От слов жены Тахи передернуло. Когда Грдак умолк, он закусил нижнюю губу, заложил руки в карманы и, подойдя вплотную к управляющему, спокойно проговорил:
– Вы кончили? Хорошо. Черт вам дал язык, которому любая змея позавидует. Не будь вы на королевской службе, я бы вас повесил, как любого крестьянина, посмевшего открыть рот. А теперь я вам скажу, кто я – я Фране Тахи, главный конюший, имперский камергер, владелец Суседа и Стубицы, барон Штетенбергский, капитан Канижи и вельможа. А вас как звать, несчастный?
– Меня, слава богу, не зовут Тахи.
– Вы ищете ссоры, amice Грдак?
– Я ищу правды!
– Берегитесь, чтоб о правду не сломать себе ребра, если будете подстрекать крестьян!
– Я вам говорю от имени королевской камеры.
– А я вам говорю: пошел вон, сливар!
– Хорошо, – сказал Грдак, уходя, – помните, что вы оскорбили дворянина. Королевскому комиссару барон Штетенбергский будет отвечать поучтивее.
– Этот человек – порождение дьявола! – проговорил Форчич, выпучив глаза, когда Грдак ушел.
– Не бойся, Иван, – Тахи побледнел от злости и захохотал, – этот заяц еще попадется на мой вертел.
Госпожу Елену от волнения бросило в жар, и она едва дошла до спальни. Когда во дворе Тахи сажал на коня своего захмелевшего гостя, он сказал ему:
– Моя жена, amice, сохнет, как старая ива, и святые кружатся над ее головой, как мухи. Она увядает, и бог знает…
Он не докончил, так как в эту минуту подскакал, болтаясь в седле, толстый, коротконогий детина с приплюснутым носом: кастелян Иван Лолич.
– Ваша милость, я вам привез важное письмо. Я получил его от вдовы бана в Загребе, куда оно было прислано.
Тахи распечатал письмо; Форчич с любопытством подглядывал.

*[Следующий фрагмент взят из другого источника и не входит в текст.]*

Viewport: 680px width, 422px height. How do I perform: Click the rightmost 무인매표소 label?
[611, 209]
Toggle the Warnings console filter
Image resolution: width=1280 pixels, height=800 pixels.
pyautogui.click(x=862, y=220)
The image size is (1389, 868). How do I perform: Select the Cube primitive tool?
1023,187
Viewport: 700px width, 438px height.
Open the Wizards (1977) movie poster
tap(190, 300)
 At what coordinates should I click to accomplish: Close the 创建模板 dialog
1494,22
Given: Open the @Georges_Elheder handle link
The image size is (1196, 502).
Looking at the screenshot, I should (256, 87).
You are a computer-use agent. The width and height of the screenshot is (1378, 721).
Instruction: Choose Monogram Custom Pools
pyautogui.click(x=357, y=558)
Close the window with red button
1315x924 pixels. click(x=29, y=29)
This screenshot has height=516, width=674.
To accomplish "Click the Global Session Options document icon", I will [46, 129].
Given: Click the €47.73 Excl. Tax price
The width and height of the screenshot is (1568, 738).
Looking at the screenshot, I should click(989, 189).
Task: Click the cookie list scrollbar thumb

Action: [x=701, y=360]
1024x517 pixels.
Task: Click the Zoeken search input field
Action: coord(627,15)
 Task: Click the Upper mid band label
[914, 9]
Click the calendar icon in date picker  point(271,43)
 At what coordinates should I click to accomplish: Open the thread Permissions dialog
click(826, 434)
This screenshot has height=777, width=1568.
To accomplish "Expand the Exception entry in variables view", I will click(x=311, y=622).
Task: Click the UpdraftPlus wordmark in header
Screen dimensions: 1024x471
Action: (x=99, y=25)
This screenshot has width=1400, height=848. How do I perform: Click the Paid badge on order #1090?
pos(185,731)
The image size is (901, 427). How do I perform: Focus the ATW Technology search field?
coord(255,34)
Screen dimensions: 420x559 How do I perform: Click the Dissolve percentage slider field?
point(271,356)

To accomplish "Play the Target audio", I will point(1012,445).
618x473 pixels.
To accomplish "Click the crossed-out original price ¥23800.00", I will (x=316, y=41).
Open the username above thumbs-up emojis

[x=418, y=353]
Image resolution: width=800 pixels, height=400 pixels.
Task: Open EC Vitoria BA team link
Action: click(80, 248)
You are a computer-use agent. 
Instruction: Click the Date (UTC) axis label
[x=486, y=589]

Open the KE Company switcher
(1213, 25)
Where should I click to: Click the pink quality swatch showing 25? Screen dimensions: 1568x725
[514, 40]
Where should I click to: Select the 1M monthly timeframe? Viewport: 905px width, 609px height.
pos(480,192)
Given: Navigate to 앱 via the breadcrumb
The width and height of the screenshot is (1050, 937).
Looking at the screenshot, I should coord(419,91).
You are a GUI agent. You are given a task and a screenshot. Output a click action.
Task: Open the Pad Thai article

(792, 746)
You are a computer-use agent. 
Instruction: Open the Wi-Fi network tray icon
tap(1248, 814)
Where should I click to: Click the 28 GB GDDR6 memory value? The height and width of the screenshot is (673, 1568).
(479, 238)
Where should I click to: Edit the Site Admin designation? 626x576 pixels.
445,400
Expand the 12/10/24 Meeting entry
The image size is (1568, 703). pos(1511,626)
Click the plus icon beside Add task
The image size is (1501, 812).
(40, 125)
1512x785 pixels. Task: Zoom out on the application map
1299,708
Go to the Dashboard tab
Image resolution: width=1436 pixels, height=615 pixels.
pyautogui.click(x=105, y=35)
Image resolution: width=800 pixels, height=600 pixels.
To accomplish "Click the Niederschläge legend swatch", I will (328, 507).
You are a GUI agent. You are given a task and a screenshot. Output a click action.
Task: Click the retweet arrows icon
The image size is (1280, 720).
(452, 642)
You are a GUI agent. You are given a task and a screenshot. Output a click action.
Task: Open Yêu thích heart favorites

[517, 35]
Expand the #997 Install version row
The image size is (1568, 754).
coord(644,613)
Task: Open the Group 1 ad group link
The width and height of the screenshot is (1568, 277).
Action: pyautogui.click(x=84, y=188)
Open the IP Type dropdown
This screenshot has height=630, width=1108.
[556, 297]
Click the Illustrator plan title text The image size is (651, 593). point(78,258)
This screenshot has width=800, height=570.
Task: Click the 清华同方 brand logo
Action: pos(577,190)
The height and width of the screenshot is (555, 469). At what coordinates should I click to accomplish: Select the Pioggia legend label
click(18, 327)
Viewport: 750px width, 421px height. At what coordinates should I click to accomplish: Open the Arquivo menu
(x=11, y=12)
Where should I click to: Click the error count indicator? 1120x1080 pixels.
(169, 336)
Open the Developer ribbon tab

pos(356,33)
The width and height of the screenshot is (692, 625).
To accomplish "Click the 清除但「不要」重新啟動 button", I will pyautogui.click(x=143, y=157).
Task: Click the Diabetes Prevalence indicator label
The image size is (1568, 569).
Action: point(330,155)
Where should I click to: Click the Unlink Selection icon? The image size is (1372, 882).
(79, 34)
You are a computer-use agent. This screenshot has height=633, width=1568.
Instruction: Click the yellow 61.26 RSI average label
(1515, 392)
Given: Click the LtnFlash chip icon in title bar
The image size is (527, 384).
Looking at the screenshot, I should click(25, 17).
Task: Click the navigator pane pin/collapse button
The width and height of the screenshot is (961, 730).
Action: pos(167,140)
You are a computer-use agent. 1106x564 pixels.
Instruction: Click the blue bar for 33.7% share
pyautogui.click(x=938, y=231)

– От Батория, – шепнул Тахи, читая.
– Кто же бан? – вырвалось у Форчича.
– Черт возьми, – воскликнул Тахи, – вместо одного бана у нас их два!
– А что же будет со мной? – И подбан разинул рот.
– Поп Джюро Драшкович и рубака Фране Франко-пан Слуньский – вот наши баны! Тысяча чертей! Наши кандидаты провалились.
– Но и их также, – добавил подбан.
– Слава богу, – сказал Тахи, – это tertius aliquis…[62]
– Какую же партию они будут поддерживать?
– Ту, которая их раньше заполучит. Поп умен, спокоен и учтив. Но я умею с ним ладить. Он чертовски честолюбив. На этом-то я и сыграю, и он будет наш. Фране Слуньский только дерется с турками и ни черта не смыслит в политике. Завтра же отправлюсь в Загреб на поклон к Драшковичу. Итак, прощай.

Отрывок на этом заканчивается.